10 Nutrition Myths That You Need to Stop Believing

“A lie told often enough becomes the truth” – this is how many ideas got into our heads. This is how we find ourselves being so sure about a fact until someone asks, “How do you know?” and then we realize the answer is “Because everyone else says the same thing”.

Debunking popular nutrition myths

Eating late

1. You will gain more weight if you eat late at night

FALSE. Generally, you will gain weight if you eat more calories than you are required. Of course, not all calories are the same (e.g. dietary fiber, which promotes digestion and even carries some of the calories out). But in the long run, gaining weight is related to how much you eat, not necessarily when you eat it.

The belief that you get fatter if you eat before bedtime is because by that time most people have already eaten breakfast, lunch, and dinner (and God knows what else) and that late-night snack really spills the bucket.

2. If you quit smoking, you’ll gain weight

FALSE. Quitting smoking is exactly what it is and nothing more. The weight gain is just for those people who choose to replace the satisfaction of getting nicotine from cigarettes to getting calories from food.

If you quit smoking and manage to raise your dopamine levels (previously raised by nicotine) from some other activity than eating (e.g.: physical activity), you will not gain any weight.

Butter

3. Eating saturated fats increases bad cholesterol levels

FALSE. Yes, it might be surprising, but more and more studies show no apparent connection between the risk of developing heart disease and consumption of saturated fat (sources 1 , 2).

Another study shows that replacing saturated fats with polyunsaturated fats lowered both HDL (good) and LDL (bad) cholesterol levels, although it reduced the risk of cardiovascular disease. Also, the same study concluded that replacing saturated fats with refined carbohydrates can harm your health.

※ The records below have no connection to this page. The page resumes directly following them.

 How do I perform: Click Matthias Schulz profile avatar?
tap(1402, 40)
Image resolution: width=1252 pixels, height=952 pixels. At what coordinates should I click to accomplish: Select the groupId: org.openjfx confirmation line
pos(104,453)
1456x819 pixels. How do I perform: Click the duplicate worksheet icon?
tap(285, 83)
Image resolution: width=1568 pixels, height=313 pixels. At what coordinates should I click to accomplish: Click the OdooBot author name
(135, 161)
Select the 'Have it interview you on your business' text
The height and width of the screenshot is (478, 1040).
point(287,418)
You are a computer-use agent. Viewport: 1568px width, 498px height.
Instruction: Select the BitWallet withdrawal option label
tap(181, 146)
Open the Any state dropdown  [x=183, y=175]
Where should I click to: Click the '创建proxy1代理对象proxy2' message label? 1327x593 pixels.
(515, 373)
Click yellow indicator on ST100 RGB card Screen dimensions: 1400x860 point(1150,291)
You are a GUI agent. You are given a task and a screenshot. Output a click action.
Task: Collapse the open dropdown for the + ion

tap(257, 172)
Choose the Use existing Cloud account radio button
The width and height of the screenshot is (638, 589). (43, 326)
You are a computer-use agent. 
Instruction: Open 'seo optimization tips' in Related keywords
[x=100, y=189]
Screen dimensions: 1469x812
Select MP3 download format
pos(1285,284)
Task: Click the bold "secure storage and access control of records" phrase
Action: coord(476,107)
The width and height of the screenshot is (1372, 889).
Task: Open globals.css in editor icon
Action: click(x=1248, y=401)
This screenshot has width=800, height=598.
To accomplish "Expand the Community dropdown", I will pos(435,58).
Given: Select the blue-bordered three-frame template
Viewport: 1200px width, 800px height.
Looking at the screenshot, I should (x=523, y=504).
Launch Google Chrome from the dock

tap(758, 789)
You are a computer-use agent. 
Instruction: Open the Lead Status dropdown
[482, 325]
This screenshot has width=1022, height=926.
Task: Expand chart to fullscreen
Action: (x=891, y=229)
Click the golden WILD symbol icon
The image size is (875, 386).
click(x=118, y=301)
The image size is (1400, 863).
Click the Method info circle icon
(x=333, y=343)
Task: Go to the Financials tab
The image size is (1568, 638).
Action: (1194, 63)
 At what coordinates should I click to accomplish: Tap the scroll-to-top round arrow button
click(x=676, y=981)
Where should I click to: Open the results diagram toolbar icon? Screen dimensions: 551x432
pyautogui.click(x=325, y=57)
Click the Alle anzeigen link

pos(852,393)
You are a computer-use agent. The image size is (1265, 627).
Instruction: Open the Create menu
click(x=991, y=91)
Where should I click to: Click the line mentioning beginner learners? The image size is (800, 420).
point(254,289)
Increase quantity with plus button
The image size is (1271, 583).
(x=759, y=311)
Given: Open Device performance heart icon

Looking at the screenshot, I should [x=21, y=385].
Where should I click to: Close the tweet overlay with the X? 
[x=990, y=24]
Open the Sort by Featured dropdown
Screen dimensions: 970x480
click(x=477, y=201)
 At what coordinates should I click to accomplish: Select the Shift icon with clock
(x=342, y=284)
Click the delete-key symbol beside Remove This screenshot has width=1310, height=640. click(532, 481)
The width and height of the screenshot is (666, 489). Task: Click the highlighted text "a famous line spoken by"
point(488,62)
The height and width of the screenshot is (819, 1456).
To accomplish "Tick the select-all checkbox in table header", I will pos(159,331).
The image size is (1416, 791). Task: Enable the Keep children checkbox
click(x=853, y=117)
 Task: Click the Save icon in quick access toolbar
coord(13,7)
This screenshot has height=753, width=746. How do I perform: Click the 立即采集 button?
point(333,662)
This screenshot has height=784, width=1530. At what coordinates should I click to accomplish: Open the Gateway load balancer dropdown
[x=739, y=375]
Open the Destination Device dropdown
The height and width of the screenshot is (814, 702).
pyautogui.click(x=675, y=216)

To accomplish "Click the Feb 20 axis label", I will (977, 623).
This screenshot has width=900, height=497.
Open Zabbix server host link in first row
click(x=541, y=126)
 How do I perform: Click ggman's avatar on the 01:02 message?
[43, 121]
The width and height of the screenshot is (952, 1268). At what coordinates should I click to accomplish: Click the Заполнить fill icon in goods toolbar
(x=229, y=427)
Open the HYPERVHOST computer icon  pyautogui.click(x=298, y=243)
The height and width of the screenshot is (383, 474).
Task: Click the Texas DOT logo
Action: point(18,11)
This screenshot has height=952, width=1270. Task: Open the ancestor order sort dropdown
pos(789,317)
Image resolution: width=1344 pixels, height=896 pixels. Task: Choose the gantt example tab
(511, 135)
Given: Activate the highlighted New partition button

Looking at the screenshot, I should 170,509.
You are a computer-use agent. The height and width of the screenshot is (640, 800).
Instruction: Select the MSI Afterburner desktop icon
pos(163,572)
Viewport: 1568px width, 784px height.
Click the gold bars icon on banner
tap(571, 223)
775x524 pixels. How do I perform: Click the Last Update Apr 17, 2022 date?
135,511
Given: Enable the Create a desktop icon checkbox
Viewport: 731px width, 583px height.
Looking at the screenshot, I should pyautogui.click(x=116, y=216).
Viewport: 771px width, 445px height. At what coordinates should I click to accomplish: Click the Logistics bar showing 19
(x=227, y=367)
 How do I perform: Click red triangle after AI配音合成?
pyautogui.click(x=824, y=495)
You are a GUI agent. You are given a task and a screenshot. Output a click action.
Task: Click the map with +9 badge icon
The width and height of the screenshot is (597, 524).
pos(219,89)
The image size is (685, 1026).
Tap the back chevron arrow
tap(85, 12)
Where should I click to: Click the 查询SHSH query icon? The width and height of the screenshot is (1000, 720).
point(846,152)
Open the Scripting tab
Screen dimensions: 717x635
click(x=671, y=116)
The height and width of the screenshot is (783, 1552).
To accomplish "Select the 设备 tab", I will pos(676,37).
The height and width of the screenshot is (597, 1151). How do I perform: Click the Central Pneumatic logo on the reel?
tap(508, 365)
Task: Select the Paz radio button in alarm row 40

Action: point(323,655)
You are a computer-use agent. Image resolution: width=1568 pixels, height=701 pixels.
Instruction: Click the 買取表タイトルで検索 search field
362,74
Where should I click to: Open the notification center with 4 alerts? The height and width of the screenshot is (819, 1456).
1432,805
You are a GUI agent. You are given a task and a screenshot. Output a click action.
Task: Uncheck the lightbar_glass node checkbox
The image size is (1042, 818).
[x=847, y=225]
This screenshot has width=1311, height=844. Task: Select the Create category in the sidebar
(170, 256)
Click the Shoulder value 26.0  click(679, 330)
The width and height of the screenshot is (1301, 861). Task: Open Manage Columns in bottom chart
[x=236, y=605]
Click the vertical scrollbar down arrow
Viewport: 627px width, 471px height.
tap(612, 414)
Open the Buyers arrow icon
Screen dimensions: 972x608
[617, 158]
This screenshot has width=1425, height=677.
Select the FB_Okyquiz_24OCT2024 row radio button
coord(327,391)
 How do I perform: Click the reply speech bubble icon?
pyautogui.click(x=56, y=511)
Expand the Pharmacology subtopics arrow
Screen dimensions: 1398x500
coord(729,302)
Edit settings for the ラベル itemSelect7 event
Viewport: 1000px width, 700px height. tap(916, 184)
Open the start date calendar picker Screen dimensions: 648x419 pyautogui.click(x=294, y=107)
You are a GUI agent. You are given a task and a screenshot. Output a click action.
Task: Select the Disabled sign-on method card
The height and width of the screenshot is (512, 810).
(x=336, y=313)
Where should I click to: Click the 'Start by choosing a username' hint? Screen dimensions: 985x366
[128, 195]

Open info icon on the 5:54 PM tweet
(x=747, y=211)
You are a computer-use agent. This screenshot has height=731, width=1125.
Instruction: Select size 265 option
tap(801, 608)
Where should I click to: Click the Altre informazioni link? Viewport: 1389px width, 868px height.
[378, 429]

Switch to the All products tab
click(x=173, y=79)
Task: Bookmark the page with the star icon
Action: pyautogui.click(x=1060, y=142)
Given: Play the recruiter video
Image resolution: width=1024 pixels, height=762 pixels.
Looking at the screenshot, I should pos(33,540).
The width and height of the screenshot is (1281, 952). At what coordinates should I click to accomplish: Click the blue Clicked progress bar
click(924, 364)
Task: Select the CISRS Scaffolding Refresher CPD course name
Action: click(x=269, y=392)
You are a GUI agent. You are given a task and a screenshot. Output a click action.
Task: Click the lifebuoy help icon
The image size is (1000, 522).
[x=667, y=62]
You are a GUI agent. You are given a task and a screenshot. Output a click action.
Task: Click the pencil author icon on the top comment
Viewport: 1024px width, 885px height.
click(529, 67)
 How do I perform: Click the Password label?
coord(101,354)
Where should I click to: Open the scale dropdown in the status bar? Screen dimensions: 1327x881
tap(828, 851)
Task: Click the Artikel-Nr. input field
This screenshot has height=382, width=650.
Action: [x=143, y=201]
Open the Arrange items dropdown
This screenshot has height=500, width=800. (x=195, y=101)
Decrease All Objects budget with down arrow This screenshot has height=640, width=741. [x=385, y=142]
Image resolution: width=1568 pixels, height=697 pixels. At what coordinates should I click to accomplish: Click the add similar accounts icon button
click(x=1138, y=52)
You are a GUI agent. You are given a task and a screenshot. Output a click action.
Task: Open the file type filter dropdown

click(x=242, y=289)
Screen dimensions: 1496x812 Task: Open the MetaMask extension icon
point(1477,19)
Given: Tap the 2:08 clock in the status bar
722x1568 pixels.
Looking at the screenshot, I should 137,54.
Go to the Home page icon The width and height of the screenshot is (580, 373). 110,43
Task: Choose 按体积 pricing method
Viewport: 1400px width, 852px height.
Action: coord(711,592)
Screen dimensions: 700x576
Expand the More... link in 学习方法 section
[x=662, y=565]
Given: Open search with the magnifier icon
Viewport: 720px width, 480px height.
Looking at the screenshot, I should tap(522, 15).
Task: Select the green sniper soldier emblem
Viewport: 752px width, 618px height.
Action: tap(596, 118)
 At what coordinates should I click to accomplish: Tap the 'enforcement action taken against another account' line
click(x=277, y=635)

4. A protein-rich diet can damage your kidneys

FALSE. People with kidney disease can worsen their condition by eating too much protein. Protein was shown to improve bone health for healthy individuals, and no link was found between protein consumption and kidney disease.

Honey vs sugar

5. Honey is healthier than sugar

TRUE. Of course, sugar is known as “empty calories,” and honey is a more nutritious choice. But keep in mind that honey is also highly caloric (about 300 kcal/100 gr) so you should eat it in moderation.

6. Herbal products are natural, so this means they’re safe

FALSE. It’s true some of them are quite harmless, but keep in mind an herb or a plant can contain hundreds or even thousands of chemical compounds (even if it’s natural), and some of them can interact with known drugs, pregnancy and medical conditions.

Don’t take natural products mindlessly. Seek advice from a doctor before you do, to ensure you won’t damage your health.

7. You need to eat more protein to build muscle

TRUE. But not without regular physical activity and sufficient calorie intake. Simply eating protein will not make muscles grow like magic. And eating too much of it will get stored as fat, just like eating too much carbs or fat.

Meersalz

8. Sea salt is healthier than table salt

TRUE. Sea salt is usually less processed than table salt and thus is richer in minerals and other nutrients. Table salt is actually salt from underground deposits and it’s heavily processed, leaving it with little or no mineral content. Although both of types of salts have roughly equal amounts of sodium, it doesn’t mean you can eat more sea salt just because it has some extra minerals in it.

9. Diet soda will not get you fat, so it’s safe for your health

FALSE. Studies show that consumption of artificial sweeteners (also found in diet soda) can lead to uncontrollable appetite, and diet soda is also associated with an increased risk of obesity.

10. Meat is bad for your health

FALSE. Even though nowadays red meat has a bad name and poultry and fish are widely advertised, studies show that meat consumption in moderate amounts does have several benefits. Meat is rich in vitamin B12, and adequate intake reduces the risk of age-related brain shrinkage. However, processed meats like sausages and bacon can increase the risk of developing heart disease.

The conclusion is, don’t believe everything you read online. There are certain influencers or publications that advertise different products or nutrients simply for monetary gain. A nutrition article such as this can shed some light on many false nutrition facts found online. Evidently, we always encourage to get your facts from more than one source. Stay healthy!